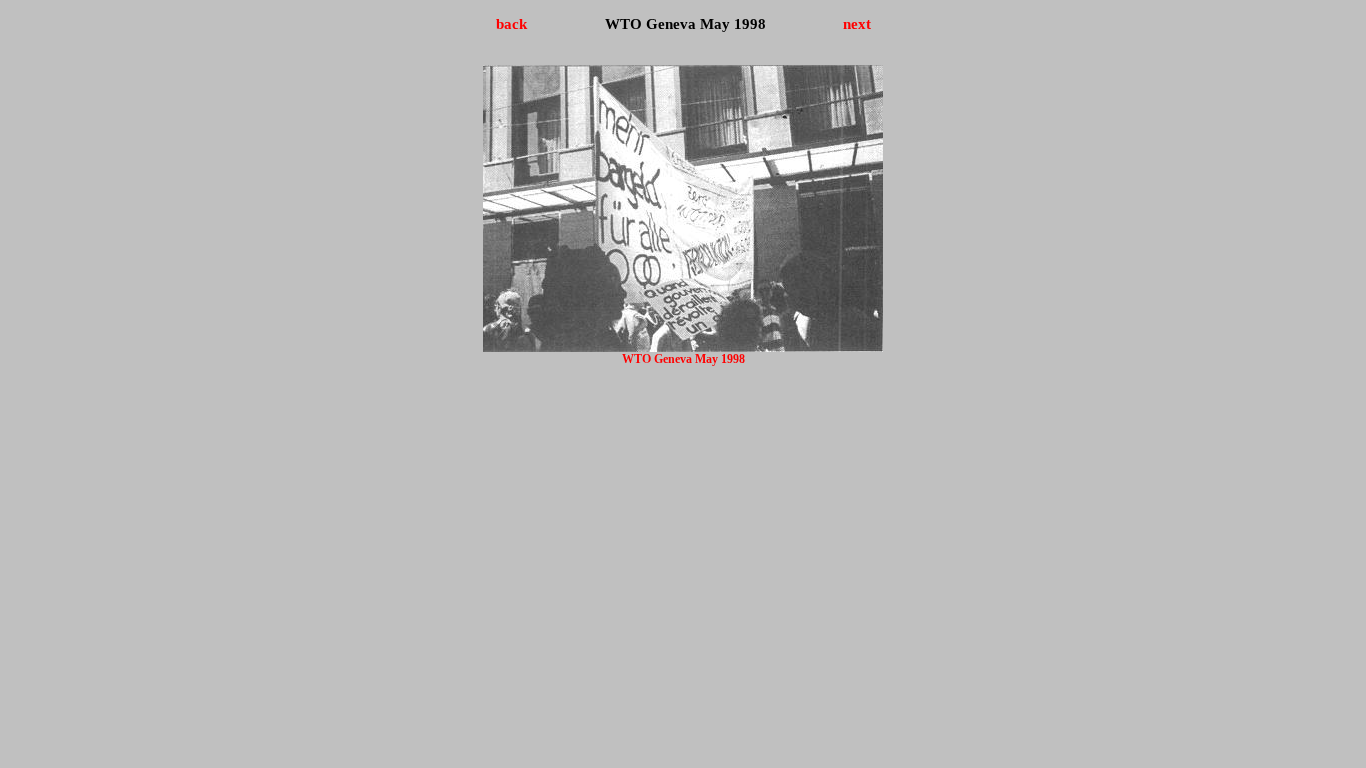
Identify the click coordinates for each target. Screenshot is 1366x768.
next (857, 23)
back (511, 23)
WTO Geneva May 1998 (683, 359)
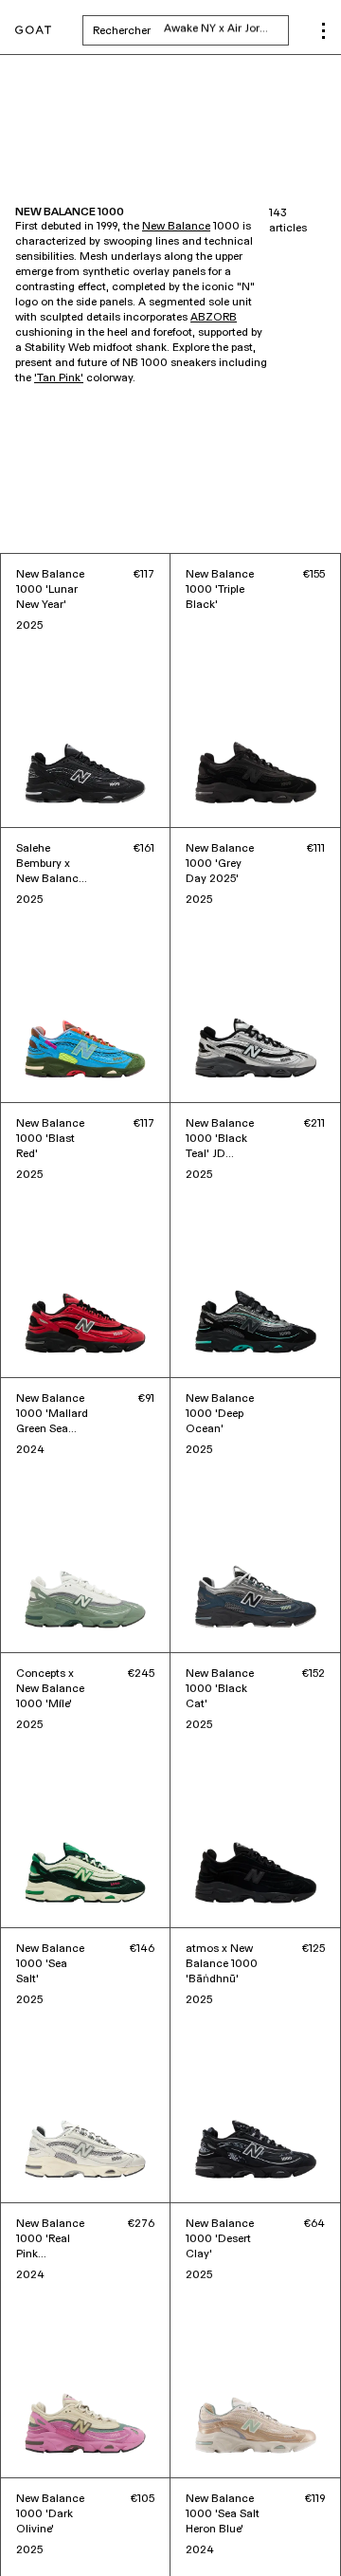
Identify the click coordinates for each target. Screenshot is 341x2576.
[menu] (323, 31)
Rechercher (191, 30)
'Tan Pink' (58, 378)
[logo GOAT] (33, 31)
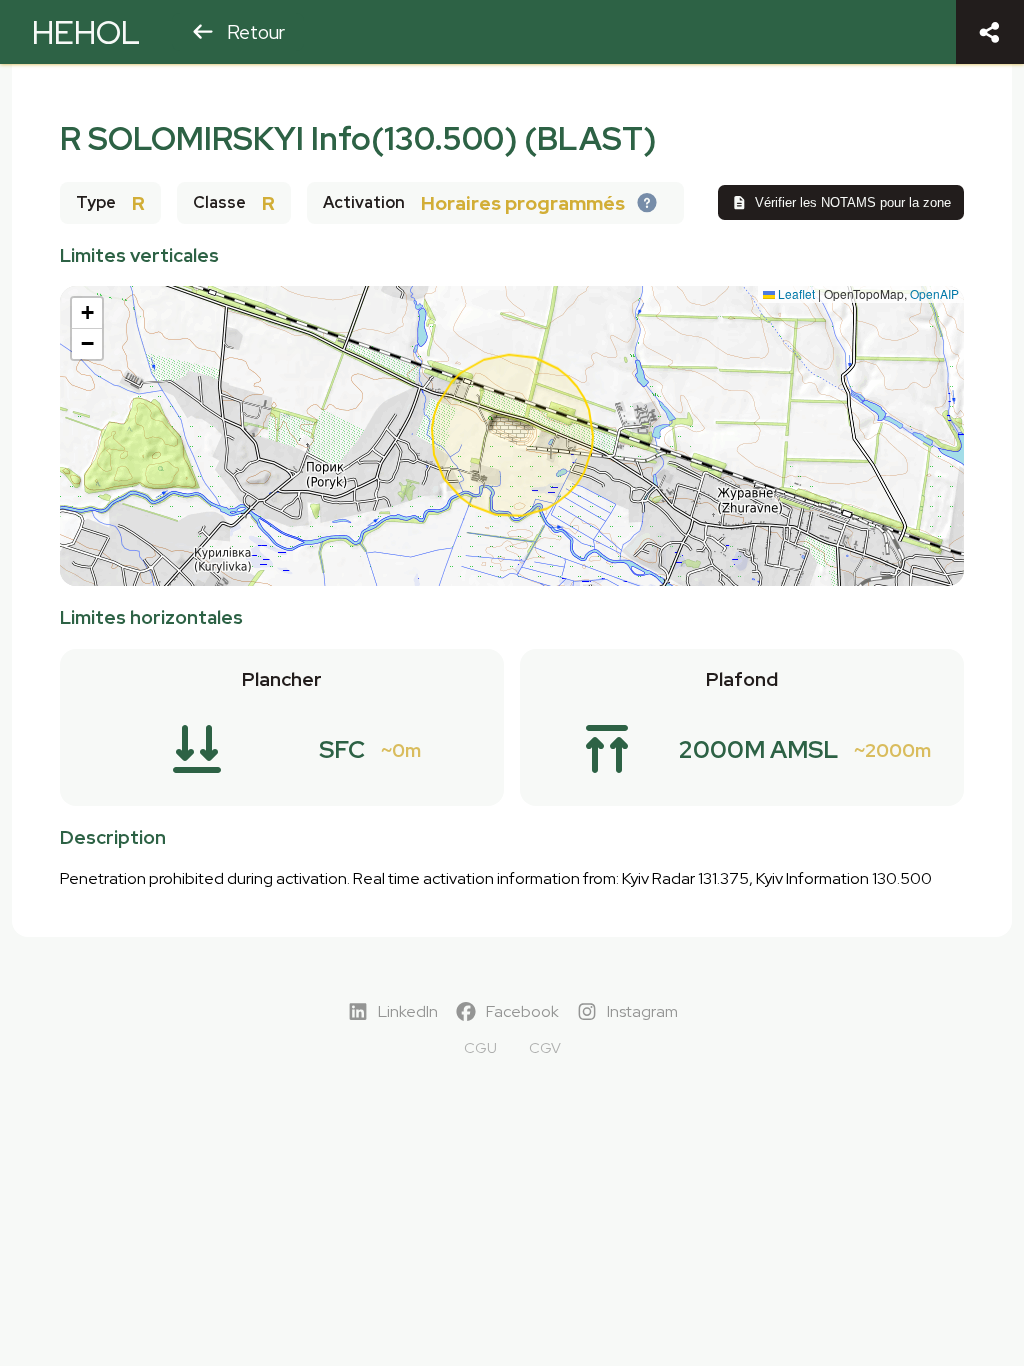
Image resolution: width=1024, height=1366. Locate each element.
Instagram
== == ==
Set the entries down exactly, but not the pictures.

> _Task result_:
Identify the click coordinates for each target. Screenshot is 1366x768.
next (857, 23)
back (511, 23)
WTO Geneva May 1998 (683, 359)
Identify the click coordinates for each target. Screenshot is 341x2576.
[menu] (323, 31)
Rechercher (191, 30)
'Tan Pink' (58, 378)
[logo GOAT] (33, 31)
Image resolution: width=1024, height=1366. Locate each element.
Instagram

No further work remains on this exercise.